(Pixel coordinate grounding data)
- - - - -
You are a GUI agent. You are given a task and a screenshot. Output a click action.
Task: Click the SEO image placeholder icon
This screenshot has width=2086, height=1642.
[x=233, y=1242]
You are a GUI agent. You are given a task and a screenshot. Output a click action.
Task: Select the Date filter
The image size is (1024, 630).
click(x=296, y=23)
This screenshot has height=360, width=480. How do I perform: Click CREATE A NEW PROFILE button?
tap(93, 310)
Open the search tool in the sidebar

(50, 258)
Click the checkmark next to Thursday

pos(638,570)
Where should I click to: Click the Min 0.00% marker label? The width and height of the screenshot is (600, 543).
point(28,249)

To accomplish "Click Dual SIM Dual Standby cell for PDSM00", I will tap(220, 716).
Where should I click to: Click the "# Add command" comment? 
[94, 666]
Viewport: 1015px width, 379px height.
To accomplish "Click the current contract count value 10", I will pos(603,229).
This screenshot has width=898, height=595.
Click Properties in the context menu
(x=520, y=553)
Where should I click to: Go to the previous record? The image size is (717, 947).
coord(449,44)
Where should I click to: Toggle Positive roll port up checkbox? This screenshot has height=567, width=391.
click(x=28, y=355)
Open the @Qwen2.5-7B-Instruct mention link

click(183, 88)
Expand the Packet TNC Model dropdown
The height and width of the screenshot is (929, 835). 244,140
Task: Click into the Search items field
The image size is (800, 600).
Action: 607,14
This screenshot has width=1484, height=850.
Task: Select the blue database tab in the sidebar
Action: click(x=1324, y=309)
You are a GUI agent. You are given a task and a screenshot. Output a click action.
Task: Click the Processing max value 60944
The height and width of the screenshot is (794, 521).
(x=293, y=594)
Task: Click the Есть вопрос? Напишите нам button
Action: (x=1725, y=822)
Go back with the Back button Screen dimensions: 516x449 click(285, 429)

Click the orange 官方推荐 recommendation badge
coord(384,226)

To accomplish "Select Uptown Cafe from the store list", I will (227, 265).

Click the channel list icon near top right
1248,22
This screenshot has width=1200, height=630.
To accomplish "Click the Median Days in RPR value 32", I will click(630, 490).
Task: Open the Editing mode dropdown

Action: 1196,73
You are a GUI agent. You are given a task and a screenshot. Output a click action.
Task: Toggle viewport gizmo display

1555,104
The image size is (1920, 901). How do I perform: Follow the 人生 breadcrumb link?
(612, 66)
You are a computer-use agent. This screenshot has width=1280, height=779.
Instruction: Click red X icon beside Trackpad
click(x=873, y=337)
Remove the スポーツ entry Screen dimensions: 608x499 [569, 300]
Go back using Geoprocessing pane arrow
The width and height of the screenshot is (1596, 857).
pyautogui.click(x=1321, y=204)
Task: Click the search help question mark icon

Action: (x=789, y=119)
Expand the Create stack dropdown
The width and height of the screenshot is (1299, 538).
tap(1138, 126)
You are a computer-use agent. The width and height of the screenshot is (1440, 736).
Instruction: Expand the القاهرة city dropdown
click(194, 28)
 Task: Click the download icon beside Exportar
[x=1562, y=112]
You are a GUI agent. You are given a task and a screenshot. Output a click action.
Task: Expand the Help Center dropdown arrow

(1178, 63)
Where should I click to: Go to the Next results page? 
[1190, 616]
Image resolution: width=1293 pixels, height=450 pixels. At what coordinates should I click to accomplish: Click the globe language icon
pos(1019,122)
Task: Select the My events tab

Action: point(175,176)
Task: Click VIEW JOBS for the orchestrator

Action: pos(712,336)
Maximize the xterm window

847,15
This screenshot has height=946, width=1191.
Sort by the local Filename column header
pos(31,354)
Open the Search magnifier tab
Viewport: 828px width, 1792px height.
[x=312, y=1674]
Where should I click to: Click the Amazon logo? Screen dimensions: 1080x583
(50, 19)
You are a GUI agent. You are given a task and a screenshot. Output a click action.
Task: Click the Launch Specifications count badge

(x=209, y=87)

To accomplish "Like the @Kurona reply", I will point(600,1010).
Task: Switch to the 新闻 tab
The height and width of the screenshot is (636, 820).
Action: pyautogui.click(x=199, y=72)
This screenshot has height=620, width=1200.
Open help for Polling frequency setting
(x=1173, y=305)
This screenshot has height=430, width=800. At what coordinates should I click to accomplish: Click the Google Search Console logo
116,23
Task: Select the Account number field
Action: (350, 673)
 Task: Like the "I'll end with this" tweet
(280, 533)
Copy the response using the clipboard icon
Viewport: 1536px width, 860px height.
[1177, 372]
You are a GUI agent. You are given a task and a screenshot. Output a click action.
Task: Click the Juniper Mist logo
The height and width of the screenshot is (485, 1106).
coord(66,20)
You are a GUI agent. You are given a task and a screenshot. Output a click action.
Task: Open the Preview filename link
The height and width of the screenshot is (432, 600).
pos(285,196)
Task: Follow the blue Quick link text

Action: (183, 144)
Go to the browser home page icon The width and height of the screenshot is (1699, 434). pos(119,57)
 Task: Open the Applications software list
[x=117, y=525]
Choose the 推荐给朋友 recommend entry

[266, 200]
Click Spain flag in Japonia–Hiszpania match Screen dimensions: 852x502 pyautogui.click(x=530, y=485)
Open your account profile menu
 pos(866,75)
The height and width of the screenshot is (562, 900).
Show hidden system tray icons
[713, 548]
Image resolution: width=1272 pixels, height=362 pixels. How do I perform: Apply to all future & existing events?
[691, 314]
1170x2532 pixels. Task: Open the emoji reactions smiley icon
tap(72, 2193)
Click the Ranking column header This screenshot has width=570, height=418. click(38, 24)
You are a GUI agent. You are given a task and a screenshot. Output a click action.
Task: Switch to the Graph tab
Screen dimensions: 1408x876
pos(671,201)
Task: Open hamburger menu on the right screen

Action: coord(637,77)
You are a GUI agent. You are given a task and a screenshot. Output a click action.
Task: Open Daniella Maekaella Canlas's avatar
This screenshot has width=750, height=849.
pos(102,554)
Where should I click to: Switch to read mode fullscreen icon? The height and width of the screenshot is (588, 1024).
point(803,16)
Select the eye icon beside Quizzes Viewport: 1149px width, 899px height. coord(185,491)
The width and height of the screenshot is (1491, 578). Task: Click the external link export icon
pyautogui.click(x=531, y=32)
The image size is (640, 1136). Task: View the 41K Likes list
- - - - -
→ ACTIVITY
Filter the records for lines containing the word "value" and copy each one.

→ PROBLEM SOLUTION
To accomplish "Click the current contract count value 10", I will pos(603,229).
Task: Click the Processing max value 60944
To accomplish "Click the Median Days in RPR value 32", I will click(630, 490).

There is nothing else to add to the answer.